Caught the 10am bus to San Gil and enjoyed some stunning scenery and a comfy ride. The usual mix of people on the bus: middle aged women, couples and singletons. Arrived in San Gil at 6pm and walked through the cosy town square (totally heaving with people) to get to the Macondo hostel (run by an Aussie new age hippie fella called Shaun). After a week of dorm beds (smelly socks hanging near my nose, waking up at 4am when somebody lashed up accidentally walks in to the wrong room and turns the lights on, nearly falling on my head a few times trying to get down from the top bunk (acrobatic skills are a must for top bunks) and crazy queues for the bathroom it was time for some privacy. Took a single room ($12) and then chilled out in the communal area. Hammocks and beer.
Dinner in the main square was a few slices of pizza and a water. Early night tonight and have booked myself for some paragliding tomorrow (quite nervous about this but since my canopying and Tarzan swing experience in Costa Rica I seem to have conquered my fear of heights..nice).
Jan 5th - San Gil
It's well nice to be in a hot climate again. Bogota and especially the Sue hostel was freezing...here it’s damned hot. Just hung around chatting to other travellers waiting for my pickup for the paragliding at 1pm.
As is usual in these parts my pickup was late and at 1.30 with a bus full of Colombians I headed up a winding, high country road and after an hour reached the paragliding point.
I was under the impression that the glide would be above the waterfalls but I was wrong. Still, it was an amazing spot. After the organiser jotted everyone's weight down (lighter people first...so obviously I was going to be flying quite early on). Four hours later my name was called (shit...should have had a beer before). A helmet was donned and the paragliding instructor strapped me in and after tugging on the parachute ran over the edge of the hill.
What a feeling! The first few seconds of running and lift off are scary but after that it’s all peaceful gliding through the air like a bird. After 10 minutes of flying the instructor asked me something in Spanish to which I replied "si, si". I didn't fully understand what he meant but soon found out when he tilted the wing of the paraglider and we started freefalling towards ground (sheeeet that was great fun) and just when I thought I was a goner he pulled on the controls and we started lifting up on the air currents. That was worth every penny ($30) and a top experience for me.

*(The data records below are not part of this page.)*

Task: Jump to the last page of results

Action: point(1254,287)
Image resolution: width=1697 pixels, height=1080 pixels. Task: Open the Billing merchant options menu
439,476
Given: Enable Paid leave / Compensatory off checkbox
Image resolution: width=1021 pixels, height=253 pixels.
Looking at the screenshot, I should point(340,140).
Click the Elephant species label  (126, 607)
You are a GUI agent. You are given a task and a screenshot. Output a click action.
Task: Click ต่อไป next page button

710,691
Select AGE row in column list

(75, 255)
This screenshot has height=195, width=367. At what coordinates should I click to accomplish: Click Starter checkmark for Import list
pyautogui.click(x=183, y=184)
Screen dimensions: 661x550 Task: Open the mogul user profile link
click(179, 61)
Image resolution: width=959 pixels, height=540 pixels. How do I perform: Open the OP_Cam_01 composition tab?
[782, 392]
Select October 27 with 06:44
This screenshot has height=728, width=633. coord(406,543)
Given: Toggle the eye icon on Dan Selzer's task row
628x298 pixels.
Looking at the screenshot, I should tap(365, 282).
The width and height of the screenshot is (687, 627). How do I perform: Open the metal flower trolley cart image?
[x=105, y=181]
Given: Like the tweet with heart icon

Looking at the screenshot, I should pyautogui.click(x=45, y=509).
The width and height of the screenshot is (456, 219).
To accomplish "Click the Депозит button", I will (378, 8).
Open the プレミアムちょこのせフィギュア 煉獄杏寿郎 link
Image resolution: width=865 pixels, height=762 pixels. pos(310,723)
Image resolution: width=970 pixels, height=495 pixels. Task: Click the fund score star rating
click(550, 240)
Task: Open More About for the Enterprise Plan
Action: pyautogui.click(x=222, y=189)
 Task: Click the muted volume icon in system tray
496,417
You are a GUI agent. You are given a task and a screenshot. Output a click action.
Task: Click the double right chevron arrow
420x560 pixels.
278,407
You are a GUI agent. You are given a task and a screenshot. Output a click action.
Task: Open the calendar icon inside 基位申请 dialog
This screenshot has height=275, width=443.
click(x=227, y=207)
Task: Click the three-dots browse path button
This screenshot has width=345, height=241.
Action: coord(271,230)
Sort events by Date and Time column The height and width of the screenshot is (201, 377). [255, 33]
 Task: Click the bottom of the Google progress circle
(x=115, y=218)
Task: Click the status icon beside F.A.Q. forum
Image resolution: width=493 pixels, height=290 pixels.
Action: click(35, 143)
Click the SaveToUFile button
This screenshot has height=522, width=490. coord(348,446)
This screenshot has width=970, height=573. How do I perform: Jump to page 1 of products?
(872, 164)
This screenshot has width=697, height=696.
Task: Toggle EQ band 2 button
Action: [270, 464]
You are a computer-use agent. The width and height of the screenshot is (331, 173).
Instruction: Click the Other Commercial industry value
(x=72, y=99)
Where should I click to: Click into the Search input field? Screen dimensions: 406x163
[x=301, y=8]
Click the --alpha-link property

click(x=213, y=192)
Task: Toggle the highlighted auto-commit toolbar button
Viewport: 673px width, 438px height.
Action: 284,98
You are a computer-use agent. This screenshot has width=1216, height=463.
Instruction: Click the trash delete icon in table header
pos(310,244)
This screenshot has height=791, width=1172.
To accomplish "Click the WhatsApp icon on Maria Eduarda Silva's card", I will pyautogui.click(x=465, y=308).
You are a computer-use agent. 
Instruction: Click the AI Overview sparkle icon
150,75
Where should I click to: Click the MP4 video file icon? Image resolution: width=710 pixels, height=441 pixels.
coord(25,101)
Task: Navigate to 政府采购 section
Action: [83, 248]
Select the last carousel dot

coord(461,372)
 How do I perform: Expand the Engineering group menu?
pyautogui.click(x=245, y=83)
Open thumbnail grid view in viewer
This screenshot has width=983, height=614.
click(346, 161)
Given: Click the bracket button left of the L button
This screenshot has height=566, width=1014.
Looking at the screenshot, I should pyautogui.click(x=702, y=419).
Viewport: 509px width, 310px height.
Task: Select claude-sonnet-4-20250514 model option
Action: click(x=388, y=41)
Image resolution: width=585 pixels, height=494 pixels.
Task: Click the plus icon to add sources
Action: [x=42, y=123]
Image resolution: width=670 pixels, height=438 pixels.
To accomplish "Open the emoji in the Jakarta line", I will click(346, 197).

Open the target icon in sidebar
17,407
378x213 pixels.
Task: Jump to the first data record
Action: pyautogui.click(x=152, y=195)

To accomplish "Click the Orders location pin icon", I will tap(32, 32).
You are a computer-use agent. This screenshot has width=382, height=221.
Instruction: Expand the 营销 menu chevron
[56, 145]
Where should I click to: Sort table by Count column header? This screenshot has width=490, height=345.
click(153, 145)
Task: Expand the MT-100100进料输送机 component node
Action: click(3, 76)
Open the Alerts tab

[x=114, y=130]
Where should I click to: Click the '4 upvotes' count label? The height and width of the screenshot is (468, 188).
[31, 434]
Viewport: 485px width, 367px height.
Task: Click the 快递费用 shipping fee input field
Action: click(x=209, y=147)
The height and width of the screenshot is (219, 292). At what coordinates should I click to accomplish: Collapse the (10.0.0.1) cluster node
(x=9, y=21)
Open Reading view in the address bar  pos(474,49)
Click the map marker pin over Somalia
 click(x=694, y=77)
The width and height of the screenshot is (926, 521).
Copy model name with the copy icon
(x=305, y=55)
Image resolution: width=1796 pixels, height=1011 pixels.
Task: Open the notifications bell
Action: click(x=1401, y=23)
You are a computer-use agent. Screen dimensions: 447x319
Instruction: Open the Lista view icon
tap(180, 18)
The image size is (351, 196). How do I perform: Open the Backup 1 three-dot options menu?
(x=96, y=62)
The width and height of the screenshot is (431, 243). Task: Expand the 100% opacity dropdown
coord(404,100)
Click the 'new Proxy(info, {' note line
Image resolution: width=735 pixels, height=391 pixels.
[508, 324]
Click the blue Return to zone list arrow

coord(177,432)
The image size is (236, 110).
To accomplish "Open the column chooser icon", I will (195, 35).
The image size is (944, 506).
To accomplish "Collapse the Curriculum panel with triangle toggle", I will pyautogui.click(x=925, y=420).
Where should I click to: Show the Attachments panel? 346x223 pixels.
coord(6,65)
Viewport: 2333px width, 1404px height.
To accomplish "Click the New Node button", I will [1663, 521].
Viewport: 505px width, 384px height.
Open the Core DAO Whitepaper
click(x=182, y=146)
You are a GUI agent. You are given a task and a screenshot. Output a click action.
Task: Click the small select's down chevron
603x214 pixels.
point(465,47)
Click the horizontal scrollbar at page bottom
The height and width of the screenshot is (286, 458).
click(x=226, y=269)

Got chatting to a Colombian couple called Fernando and Lena and caught a lift back to town with them. Had a good drink with them and once again it was proved to me that one of many things Colombia is famous for is true (with a capital Tru).
Jan 6th - San Gil to Cucuta
A day of recovery and taking it easy. Got a night bus to catch at 7pm.
Wandered around a bit and chatted to the backpackers. It seems 90% of travellers go south via Ecuador...avoiding Venezuela deliberately. I'll see if their wrong to do that or not.
Caught night bus to Cucuta (7pm...arrived Cucuta at 5am). Quote from guidebook..."Warning, Cucuta and the surrounding area is a large area for smuggling and guerrilla activity. Be careful. The bus station is overrun with thieves and conmen who try every trick in the book" I agree...it’s a shithole. Luckily for me all the conmen were probably still tucked up in bed somewhere and didn't have any problems.
Changing the subject completely, reading an email from Hannah (the German biscuit girl) I heard news of a young American fella called Kevin that everyone was talking about when I was staying at the Plantation House. For future reference he will be known as Doughnut. A day before I arrived in Salento (Colombian coffee plantation area) the Doughnut decided to go trekking in the mountains. Everyone including Tim the hostel owner warned him against it (as mentioned in the previous blog it was pissing down every day). Not heeding any of the warnings off he went with 3 days food, a few clothes and no tent (apparently he was quite an arrogant adventurous type).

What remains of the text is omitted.